-- What the exercise asks --
For this exercise, return exactly the lines of the material below that begin at the one with "Where should I" and stop after the one with "Toggle dark/light contrast".

-- Data supplied --
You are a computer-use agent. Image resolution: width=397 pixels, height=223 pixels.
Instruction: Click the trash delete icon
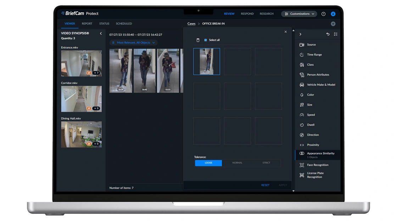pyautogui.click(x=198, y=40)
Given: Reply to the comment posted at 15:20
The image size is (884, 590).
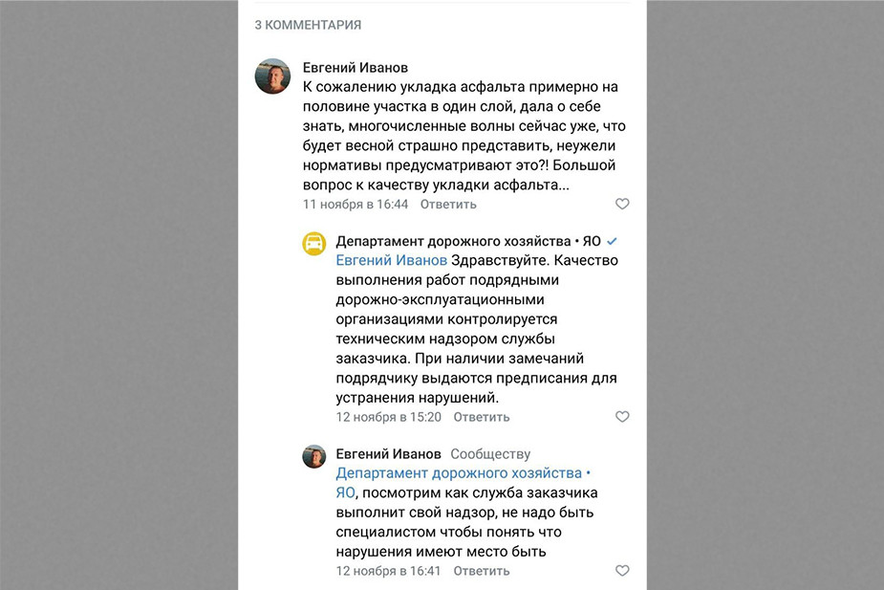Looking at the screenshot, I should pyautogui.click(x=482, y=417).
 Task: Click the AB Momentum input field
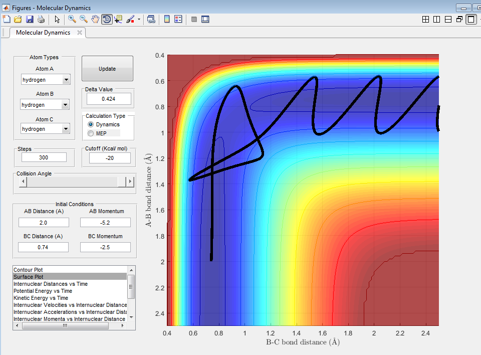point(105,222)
...
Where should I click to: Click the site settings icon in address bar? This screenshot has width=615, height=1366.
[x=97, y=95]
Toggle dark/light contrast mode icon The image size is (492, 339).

-- Completed exercise --
Where should I click to: Click the site settings icon in address bar? This screenshot has width=615, height=1366.
[x=97, y=95]
Toggle dark/light contrast mode icon The image size is (492, 339).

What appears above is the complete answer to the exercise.